Седой не спеша чистил именной вальтер. Привычка один раз в неделю чистить оружие осталась у Долгинцова с первого дня войны.
Капитан слушал, как переговариваются разведчики, и бездумно смотрел на красоты южной Сербии.
"Я разучился наблюдать природу, - думал он с легким оттенком обиды на себя. - Вот ведь вроде и красиво, а не трогает. Зато я научился видеть ее с точки зрения войны - оборонительной или наступательной позиции".
Распадок, что справа от узкой долины, - каменный мешок-ловушка. Один выход. А спрятаться в нем соблазнительно.
- Ландшафт, - вслух сказал Седой и тихонько рассмеялся.
Да, это немецкое слово рассмешило капитана. Ландшафт на подходах к Пеликану был более чем странный. Ни одного дерева, ни одной крупной скалы. И кустарник. Весь на уровне груди. Ландшафт для длительной обороны. Или охранения чего-то сверхсекретного.
Капитан хмыкнул и позвал Веретенникова. Тот оставил разобранный автомат и вытянулся перед командиром.
- Садись, Сережа. Ты хвалился, кажется, знанием немецких позиций...
- Да вроде нет... Но могу.
- На это я и надеялся. Поднимешься на ближний холм, что справа, и в бинокль изучишь все подходы к Пеликану. И движение... фиксируй любое движение... Короче, считай, что тебе нужно пересечь долину и пройти к горе.
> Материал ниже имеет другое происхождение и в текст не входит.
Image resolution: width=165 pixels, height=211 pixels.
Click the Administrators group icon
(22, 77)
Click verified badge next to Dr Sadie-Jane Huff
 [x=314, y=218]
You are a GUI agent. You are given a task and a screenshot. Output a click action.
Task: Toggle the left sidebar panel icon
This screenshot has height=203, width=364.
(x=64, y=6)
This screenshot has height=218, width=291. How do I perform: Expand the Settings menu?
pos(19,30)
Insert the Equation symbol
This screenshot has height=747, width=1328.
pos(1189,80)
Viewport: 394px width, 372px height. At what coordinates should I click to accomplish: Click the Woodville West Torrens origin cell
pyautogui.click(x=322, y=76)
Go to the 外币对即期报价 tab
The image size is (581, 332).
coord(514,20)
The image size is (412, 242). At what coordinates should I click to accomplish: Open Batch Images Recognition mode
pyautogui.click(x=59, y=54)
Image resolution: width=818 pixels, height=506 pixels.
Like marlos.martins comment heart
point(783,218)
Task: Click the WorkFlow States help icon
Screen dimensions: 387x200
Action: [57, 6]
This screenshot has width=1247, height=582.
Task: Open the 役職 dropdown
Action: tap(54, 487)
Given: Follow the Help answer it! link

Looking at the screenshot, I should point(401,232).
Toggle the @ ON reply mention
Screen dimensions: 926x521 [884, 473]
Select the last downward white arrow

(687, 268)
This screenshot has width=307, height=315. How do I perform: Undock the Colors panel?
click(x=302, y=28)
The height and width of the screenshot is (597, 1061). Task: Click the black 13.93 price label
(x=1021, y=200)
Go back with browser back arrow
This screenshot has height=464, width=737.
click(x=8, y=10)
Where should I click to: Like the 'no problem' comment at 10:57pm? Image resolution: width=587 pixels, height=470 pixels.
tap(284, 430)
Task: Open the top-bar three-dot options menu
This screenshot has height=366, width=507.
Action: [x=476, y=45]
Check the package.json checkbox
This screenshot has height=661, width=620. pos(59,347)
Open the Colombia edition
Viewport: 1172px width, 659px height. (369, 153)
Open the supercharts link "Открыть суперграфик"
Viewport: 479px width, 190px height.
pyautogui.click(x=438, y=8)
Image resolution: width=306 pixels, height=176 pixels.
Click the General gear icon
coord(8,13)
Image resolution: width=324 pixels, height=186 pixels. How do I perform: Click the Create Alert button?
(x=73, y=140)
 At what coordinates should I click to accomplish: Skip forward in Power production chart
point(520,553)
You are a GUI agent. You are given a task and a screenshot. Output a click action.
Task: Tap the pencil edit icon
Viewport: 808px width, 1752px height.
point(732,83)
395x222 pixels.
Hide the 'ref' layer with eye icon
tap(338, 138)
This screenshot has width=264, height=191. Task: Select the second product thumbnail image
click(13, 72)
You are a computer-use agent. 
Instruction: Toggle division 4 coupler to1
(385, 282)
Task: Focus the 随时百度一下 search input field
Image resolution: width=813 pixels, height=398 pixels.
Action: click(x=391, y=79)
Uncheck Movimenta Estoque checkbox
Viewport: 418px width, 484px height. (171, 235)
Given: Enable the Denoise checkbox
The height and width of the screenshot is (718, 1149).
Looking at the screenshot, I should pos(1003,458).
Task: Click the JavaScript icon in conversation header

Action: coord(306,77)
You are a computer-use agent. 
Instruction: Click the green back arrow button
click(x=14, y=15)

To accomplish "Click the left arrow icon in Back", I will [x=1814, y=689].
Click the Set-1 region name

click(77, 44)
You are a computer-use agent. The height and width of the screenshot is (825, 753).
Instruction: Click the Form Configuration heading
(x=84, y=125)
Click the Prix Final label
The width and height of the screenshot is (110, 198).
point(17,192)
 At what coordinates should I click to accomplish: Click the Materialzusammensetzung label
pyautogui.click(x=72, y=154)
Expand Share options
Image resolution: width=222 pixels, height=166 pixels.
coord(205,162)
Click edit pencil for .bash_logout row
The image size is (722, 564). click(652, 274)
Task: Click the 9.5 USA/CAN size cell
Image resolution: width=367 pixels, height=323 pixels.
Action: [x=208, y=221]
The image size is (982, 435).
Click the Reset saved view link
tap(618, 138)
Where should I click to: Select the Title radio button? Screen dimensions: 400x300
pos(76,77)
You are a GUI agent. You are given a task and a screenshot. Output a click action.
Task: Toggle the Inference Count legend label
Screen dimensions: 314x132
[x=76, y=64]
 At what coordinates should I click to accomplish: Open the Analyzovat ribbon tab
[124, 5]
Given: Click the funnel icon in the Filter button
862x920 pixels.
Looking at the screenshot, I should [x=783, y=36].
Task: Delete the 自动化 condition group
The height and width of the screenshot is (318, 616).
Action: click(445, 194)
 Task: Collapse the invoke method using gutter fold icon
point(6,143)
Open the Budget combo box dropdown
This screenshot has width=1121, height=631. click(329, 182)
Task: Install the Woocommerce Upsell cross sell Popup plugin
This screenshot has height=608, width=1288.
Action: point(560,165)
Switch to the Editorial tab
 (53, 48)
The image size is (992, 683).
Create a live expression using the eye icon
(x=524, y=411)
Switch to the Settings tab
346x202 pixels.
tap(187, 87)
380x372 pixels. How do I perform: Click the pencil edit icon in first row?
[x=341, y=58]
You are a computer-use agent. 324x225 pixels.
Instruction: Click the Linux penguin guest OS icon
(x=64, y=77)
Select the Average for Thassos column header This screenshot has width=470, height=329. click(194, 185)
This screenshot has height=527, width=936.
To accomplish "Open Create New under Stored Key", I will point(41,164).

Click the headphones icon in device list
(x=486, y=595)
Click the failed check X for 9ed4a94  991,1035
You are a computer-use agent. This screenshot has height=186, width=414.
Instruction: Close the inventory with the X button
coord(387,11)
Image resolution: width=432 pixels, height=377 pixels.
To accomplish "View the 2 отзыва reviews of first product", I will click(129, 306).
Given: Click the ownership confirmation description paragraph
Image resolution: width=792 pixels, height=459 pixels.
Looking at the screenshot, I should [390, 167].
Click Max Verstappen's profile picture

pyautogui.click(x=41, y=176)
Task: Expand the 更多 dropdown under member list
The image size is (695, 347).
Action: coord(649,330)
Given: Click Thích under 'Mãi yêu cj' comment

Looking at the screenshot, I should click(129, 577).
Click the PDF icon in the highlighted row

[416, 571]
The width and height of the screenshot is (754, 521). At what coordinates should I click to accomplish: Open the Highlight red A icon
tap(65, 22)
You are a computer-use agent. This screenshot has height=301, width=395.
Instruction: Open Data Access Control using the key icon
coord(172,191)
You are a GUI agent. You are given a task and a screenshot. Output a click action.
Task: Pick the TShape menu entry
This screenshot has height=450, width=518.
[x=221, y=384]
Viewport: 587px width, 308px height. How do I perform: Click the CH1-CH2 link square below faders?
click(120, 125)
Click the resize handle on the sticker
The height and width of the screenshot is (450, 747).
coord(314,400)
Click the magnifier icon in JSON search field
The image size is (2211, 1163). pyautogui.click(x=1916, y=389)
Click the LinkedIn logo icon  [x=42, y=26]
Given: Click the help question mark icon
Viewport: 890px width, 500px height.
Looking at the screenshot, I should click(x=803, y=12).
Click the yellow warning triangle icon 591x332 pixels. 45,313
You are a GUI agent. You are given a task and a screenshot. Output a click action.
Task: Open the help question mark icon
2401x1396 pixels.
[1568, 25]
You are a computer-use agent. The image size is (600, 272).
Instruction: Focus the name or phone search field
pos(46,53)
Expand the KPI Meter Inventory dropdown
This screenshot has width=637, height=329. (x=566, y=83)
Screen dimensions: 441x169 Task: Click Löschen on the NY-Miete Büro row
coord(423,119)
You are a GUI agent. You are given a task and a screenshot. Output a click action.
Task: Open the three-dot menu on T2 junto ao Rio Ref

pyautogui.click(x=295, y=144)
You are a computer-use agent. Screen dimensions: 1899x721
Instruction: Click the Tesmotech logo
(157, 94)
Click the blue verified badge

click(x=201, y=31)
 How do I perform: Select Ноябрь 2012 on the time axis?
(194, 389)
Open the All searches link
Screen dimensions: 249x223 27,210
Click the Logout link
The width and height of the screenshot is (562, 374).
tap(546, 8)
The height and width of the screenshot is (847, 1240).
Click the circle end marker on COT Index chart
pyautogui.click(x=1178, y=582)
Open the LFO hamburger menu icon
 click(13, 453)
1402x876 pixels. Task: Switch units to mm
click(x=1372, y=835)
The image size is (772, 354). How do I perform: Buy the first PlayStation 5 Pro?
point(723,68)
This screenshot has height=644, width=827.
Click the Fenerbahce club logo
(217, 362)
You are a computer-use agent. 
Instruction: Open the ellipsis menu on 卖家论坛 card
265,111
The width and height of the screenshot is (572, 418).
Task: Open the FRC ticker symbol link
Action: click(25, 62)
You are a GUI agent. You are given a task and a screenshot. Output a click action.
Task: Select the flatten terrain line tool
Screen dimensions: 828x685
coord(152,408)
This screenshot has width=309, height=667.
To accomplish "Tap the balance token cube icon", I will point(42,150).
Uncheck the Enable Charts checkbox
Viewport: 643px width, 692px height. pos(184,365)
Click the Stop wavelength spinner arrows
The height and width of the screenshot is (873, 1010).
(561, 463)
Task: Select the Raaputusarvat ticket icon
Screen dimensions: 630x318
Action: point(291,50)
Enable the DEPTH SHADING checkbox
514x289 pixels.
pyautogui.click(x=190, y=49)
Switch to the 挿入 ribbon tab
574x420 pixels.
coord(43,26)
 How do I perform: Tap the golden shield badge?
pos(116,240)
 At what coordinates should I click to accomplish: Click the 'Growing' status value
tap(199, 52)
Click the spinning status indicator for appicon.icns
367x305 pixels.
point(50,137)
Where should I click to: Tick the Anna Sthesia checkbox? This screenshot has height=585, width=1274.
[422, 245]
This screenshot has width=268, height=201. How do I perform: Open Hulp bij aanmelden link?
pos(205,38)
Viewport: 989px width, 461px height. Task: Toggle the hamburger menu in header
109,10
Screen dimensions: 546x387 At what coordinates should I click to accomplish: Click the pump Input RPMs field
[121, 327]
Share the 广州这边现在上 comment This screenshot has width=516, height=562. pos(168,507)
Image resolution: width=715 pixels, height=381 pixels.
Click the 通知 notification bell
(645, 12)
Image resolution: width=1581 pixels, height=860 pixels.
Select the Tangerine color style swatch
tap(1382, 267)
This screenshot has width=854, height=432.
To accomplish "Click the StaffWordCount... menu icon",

- Сделаю, товарищ капитан.
Феникс. Для него нет ничего, что бы он не смог сделать. Удивительный парень. Конечно, за годы войны он сотни раз изучал немецкую фортификацию на деле - иначе бы живым не был. И все же уловит ли он нюансы? Седой проверял себя Веретенниковым.
Феникс вернулся к обеду.
- Движения никакого, товарищ капитан. Все тихо... Ландшафт чужой. Нужно не через бинокль, а ближе. Разрешите, я вечером, в сумерках...
- Дойдем вместе.
* * *
- Она, товарищ капитан...
- Думаешь? - скосил глаза Седой.
- Чую... она... Видите, следы шин у самой стенки. Стенка - раздвижные ворота. Электромоторы там... Они двигают стенку. Горючку отправляют ночью. И не в бензовозах, а в бочках, по двадцать штук на "бюссинг", сверху брезентуха, и вся маскировка...
- Не вижу охраны, - флегматично произнес Седой.
- Охрана внутри. В этом весь фокус. Зачем демаскировать склад вышками или траншеями. Мы ведь на это в прошлый раз купились. Лучше, как в той восточной сказке - "Сезам, отворись!", - и все дела. Въехал - выехал.
- Ты с какого разведчиком?
- С начала войны, товарищ капитан.
- И все сержантом. Куда смотрит командование?.. Давно пора роту давать... Да-а. Я ведь тоже так думаю, как ты, Серега. И ворота раздвижные, и часы работы ночные. И след от шин они заметают, ты-то один все же и узрел...
- Торопился фриц с метелкой, - поддакнул Веретенников.
Они лежали у самого края скалистого гребня, скрытые кустами можжевельника. Далекие вершины по очереди несли на своих плечах предзакатное солнце. Седой был доволен сегодняшним днем. Еще бы! Они наконец-то открыли "Рай". Правда, он еще не знает, как туда войти, но это уже дело ума, хитрости, изворотливости, может быть, суточного наблюдения за пещерой. Торопиться сейчас было бы просто преступлением.
- Уходить нужно, товарищ капитан...
- Нет. Все же посмотрим, как они это делают. Может быть, и нам придется делать так же. И должна же быть где-то у них хотя бы парочка дзотов. Знаю немцев. Сидят тихо и смотрят в стереотрубы. Охрана внутри это правильно. А кустарничек-то подстрижен не зря, смотри внимательней на уровне груди, чтобы голова колыхалась, когда идешь в рост. Мы привыкли, что они выбривают секторы для обстрела, а они тоже ученые.